所述第二金屬氧化物靶材13為雙金屬氧化物靶材,本實施例中,該第二金屬氧化物靶材13可為包含有銦(In)、鎵(Ga)、鋅(Zn)、錫(Sn)、鋁(Al)、鈦(Ti)、鎳(Ni)、錳(Mn)、鉬(Mo)、鎘(Cd)及銅(Cu)中任意兩者之金屬氧化物靶材。The second metal oxide target 13 is a dual metal oxide target. In this embodiment, the second metal oxide target 13 may include indium (In), gallium (Ga), and zinc (Zn). Metal oxide target of any one of tin (Sn), aluminum (Al), titanium (Ti), nickel (Ni), manganese (Mn), molybdenum (Mo), cadmium (Cd) and copper (Cu) .

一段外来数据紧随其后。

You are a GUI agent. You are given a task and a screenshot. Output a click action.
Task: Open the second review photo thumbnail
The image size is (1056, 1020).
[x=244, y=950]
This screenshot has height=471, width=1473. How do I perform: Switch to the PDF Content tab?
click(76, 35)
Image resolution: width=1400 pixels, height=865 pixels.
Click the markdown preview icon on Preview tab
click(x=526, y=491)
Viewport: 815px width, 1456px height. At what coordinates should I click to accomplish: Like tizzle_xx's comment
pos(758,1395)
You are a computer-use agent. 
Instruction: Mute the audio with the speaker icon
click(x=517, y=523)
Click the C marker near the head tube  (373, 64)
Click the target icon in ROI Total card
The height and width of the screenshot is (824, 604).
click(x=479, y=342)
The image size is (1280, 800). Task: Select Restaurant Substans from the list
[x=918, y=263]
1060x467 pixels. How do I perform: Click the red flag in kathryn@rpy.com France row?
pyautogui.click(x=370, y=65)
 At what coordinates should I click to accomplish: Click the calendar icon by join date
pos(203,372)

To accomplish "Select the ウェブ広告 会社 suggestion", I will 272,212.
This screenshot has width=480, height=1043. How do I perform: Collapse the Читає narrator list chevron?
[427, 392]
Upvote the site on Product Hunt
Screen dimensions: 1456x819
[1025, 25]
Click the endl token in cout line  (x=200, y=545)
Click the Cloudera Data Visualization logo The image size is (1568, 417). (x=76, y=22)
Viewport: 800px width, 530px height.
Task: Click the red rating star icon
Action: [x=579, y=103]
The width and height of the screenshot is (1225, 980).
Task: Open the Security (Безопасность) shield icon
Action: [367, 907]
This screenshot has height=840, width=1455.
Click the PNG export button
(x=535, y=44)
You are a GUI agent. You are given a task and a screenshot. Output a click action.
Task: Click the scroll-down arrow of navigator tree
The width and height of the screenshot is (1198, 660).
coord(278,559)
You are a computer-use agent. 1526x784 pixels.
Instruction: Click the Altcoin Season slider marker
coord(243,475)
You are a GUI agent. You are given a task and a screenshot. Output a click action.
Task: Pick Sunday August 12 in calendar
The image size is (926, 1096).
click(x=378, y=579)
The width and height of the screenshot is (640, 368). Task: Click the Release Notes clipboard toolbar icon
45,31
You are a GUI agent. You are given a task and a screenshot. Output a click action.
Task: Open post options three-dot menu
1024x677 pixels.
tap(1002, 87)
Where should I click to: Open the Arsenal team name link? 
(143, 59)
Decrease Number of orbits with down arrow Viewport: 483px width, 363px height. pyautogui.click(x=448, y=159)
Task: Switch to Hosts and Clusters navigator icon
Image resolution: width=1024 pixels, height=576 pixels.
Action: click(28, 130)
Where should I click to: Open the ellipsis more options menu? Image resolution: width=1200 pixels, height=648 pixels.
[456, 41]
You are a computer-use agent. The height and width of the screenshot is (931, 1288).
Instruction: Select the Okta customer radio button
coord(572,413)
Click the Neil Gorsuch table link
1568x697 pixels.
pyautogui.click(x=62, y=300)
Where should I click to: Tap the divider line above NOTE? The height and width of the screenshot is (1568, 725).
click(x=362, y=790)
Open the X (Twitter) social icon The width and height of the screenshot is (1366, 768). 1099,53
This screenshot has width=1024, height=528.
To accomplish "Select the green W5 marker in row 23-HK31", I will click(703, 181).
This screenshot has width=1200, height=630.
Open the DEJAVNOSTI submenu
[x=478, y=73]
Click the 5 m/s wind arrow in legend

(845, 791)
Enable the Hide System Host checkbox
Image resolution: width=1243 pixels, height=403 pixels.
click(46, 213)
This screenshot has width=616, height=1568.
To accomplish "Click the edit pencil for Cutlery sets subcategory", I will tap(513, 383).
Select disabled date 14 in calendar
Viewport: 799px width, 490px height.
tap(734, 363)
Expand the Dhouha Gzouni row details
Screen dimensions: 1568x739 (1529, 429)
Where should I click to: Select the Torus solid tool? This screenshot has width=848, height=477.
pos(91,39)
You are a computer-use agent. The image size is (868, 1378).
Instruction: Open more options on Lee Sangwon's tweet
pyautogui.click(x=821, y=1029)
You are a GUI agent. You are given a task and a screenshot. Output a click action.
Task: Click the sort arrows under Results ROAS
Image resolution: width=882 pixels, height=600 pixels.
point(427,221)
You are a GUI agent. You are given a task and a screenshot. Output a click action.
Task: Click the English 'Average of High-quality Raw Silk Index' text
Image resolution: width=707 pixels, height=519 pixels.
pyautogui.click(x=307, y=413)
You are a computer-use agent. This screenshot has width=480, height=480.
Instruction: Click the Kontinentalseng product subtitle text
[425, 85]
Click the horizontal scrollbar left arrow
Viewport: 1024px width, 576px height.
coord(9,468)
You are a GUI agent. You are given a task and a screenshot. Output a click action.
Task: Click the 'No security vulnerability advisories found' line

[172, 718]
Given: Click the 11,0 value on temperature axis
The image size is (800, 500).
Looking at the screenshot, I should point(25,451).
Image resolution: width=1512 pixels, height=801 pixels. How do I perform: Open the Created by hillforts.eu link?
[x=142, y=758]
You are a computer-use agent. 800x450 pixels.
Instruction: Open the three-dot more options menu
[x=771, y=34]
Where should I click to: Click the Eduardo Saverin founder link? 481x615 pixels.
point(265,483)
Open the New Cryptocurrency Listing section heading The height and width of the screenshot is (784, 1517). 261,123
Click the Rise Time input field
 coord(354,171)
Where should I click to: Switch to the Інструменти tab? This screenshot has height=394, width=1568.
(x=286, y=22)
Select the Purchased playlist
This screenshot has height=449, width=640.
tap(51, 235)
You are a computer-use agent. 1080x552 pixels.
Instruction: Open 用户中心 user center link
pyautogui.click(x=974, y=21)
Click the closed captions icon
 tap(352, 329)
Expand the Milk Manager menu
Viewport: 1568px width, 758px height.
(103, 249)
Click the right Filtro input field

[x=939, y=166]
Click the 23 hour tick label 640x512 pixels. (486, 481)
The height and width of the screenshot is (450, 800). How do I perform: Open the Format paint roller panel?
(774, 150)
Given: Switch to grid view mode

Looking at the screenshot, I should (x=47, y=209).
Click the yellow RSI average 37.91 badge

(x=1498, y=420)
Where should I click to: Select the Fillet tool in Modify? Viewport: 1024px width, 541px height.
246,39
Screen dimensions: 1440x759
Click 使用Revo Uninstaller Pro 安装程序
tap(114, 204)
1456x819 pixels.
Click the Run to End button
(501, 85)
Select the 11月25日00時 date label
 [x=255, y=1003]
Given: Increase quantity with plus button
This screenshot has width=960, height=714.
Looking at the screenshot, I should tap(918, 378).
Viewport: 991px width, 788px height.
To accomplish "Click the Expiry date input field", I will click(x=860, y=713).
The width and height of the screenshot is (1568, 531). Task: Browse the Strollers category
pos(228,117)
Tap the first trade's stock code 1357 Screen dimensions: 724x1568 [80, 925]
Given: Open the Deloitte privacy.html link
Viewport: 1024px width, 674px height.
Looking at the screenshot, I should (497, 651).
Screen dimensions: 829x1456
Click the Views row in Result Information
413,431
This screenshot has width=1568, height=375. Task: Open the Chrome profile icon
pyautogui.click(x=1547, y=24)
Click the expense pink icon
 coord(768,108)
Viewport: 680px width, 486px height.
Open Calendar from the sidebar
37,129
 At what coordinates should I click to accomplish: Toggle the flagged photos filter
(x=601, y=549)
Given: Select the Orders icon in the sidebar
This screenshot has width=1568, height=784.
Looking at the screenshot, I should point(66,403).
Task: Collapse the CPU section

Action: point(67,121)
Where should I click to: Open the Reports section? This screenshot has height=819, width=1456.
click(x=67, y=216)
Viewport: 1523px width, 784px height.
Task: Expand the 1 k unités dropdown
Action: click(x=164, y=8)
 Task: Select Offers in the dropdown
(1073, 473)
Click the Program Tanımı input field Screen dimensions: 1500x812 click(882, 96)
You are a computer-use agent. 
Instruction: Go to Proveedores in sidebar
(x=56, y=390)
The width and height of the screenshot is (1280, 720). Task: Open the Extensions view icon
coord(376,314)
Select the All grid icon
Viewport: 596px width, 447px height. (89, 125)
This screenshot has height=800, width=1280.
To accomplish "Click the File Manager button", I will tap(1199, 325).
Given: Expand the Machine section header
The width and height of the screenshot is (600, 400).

所述濺鍍可採用脈衝雷射沉積(pulse laser deposition, PLD)、原子層沉積(atomic layer deposition, ALD)等方式進行。本實施例中,該基板11、第一金屬氧化物靶材12、第二金屬氧化物靶材13均被置入充有惰性氣體的真空腔20內,並且該基板11被固定在支架21上,然後在基板11(陽極)和金屬靶材第一金屬氧化物靶材12、第二金屬氧化物靶材13(陰極)之間加上高壓直流電,由於輝光放電(glow discharge)產生的電子激發惰性氣體,產生等離子體22,等離子體22將第一金屬氧化物靶材12、第二金屬氧化物靶材13的原子轟出,沉積在基板11上。The sputtering may be performed by pulse laser deposition (PLD) or atomic layer deposition (ALD). In this embodiment, the substrate 11, the first metal oxide target 12, and the second metal oxide target 13 are all placed in a vacuum chamber 20 filled with an inert gas, and the substrate 11 is fixed on the bracket 21. Then, a high voltage direct current is applied between the substrate 11 (anode) and the metal target first metal oxide target 12 and the second metal oxide target 13 (cathode), and the electron excitation is caused by the glow discharge. The inert gas generates a plasma 22, and the plasma 22 bombards the atoms of the first metal oxide target 12 and the second metal oxide target 13 and deposits them on the substrate 11.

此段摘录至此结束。